ACTIVITY: Write out all the data again, exactly as shown.

==========

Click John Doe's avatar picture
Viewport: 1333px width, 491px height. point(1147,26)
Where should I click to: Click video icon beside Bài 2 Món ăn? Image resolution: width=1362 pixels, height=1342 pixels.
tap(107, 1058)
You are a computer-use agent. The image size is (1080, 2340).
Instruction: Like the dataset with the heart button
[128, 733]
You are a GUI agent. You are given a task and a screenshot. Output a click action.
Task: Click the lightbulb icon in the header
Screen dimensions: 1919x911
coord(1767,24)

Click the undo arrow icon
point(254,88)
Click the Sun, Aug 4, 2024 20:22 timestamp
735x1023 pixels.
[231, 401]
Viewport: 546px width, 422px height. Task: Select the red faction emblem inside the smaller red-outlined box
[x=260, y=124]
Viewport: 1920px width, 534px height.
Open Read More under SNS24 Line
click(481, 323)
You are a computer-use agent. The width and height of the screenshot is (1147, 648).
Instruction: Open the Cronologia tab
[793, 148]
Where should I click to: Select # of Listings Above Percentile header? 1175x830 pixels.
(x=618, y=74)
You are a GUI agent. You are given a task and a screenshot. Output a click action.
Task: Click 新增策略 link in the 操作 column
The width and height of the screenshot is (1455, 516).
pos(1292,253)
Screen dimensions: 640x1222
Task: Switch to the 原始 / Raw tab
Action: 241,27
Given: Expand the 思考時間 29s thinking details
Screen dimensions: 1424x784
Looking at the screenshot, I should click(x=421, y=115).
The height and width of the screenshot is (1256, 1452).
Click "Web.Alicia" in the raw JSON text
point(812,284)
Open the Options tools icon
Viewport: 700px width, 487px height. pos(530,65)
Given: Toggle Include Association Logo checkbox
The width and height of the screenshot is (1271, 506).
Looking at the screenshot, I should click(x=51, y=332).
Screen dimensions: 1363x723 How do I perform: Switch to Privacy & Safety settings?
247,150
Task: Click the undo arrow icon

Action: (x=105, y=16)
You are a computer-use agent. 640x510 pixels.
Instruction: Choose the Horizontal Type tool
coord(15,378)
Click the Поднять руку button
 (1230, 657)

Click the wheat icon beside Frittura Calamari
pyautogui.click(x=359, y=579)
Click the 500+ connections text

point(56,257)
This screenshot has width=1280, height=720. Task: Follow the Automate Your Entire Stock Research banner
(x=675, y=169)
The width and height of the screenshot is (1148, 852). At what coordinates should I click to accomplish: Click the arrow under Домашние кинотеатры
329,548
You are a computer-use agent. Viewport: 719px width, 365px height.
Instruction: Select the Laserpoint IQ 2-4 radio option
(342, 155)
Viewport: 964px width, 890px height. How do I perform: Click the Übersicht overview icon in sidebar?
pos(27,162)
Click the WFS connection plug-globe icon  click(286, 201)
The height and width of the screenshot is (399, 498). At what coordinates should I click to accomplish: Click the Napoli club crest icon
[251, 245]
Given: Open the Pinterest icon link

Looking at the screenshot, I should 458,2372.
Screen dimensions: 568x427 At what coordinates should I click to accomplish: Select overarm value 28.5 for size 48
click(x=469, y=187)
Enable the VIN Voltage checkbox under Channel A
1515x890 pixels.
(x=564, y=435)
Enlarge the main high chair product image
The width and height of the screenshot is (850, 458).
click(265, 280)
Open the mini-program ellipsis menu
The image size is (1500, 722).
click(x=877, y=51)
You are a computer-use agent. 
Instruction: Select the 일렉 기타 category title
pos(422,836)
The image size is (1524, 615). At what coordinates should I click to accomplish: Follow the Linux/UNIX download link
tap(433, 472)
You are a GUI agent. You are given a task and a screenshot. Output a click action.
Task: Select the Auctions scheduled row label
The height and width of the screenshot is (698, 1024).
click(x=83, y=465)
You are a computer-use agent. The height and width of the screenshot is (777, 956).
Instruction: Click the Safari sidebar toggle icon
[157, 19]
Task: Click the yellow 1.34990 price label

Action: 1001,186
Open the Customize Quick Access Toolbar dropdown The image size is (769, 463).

==========

YOUR SOLUTION:
Click John Doe's avatar picture
Viewport: 1333px width, 491px height. point(1147,26)
Where should I click to: Click video icon beside Bài 2 Món ăn? Image resolution: width=1362 pixels, height=1342 pixels.
tap(107, 1058)
You are a computer-use agent. The image size is (1080, 2340).
Instruction: Like the dataset with the heart button
[128, 733]
You are a GUI agent. You are given a task and a screenshot. Output a click action.
Task: Click the lightbulb icon in the header
Screen dimensions: 1919x911
coord(1767,24)

Click the undo arrow icon
point(254,88)
Click the Sun, Aug 4, 2024 20:22 timestamp
735x1023 pixels.
[231, 401]
Viewport: 546px width, 422px height. Task: Select the red faction emblem inside the smaller red-outlined box
[x=260, y=124]
Viewport: 1920px width, 534px height.
Open Read More under SNS24 Line
click(481, 323)
You are a computer-use agent. The width and height of the screenshot is (1147, 648).
Instruction: Open the Cronologia tab
[793, 148]
Where should I click to: Select # of Listings Above Percentile header? 1175x830 pixels.
(x=618, y=74)
You are a GUI agent. You are given a task and a screenshot. Output a click action.
Task: Click 新增策略 link in the 操作 column
The width and height of the screenshot is (1455, 516).
pos(1292,253)
Screen dimensions: 640x1222
Task: Switch to the 原始 / Raw tab
Action: 241,27
Given: Expand the 思考時間 29s thinking details
Screen dimensions: 1424x784
Looking at the screenshot, I should click(x=421, y=115).
The height and width of the screenshot is (1256, 1452).
Click "Web.Alicia" in the raw JSON text
point(812,284)
Open the Options tools icon
Viewport: 700px width, 487px height. pos(530,65)
Given: Toggle Include Association Logo checkbox
The width and height of the screenshot is (1271, 506).
Looking at the screenshot, I should click(x=51, y=332).
Screen dimensions: 1363x723 How do I perform: Switch to Privacy & Safety settings?
247,150
Task: Click the undo arrow icon

Action: (x=105, y=16)
You are a computer-use agent. 640x510 pixels.
Instruction: Choose the Horizontal Type tool
coord(15,378)
Click the Поднять руку button
 (1230, 657)

Click the wheat icon beside Frittura Calamari
pyautogui.click(x=359, y=579)
Click the 500+ connections text

point(56,257)
This screenshot has width=1280, height=720. Task: Follow the Automate Your Entire Stock Research banner
(x=675, y=169)
The width and height of the screenshot is (1148, 852). At what coordinates should I click to accomplish: Click the arrow under Домашние кинотеатры
329,548
You are a computer-use agent. Viewport: 719px width, 365px height.
Instruction: Select the Laserpoint IQ 2-4 radio option
(342, 155)
Viewport: 964px width, 890px height. How do I perform: Click the Übersicht overview icon in sidebar?
pos(27,162)
Click the WFS connection plug-globe icon  click(286, 201)
The height and width of the screenshot is (399, 498). At what coordinates should I click to accomplish: Click the Napoli club crest icon
[251, 245]
Given: Open the Pinterest icon link

Looking at the screenshot, I should 458,2372.
Screen dimensions: 568x427 At what coordinates should I click to accomplish: Select overarm value 28.5 for size 48
click(x=469, y=187)
Enable the VIN Voltage checkbox under Channel A
1515x890 pixels.
(x=564, y=435)
Enlarge the main high chair product image
The width and height of the screenshot is (850, 458).
click(265, 280)
Open the mini-program ellipsis menu
The image size is (1500, 722).
click(x=877, y=51)
You are a computer-use agent. 
Instruction: Select the 일렉 기타 category title
pos(422,836)
The image size is (1524, 615). At what coordinates should I click to accomplish: Follow the Linux/UNIX download link
tap(433, 472)
You are a GUI agent. You are given a task and a screenshot. Output a click action.
Task: Select the Auctions scheduled row label
The height and width of the screenshot is (698, 1024).
click(x=83, y=465)
You are a computer-use agent. The height and width of the screenshot is (777, 956).
Instruction: Click the Safari sidebar toggle icon
[157, 19]
Task: Click the yellow 1.34990 price label

Action: 1001,186
Open the Customize Quick Access Toolbar dropdown The image size is (769, 463).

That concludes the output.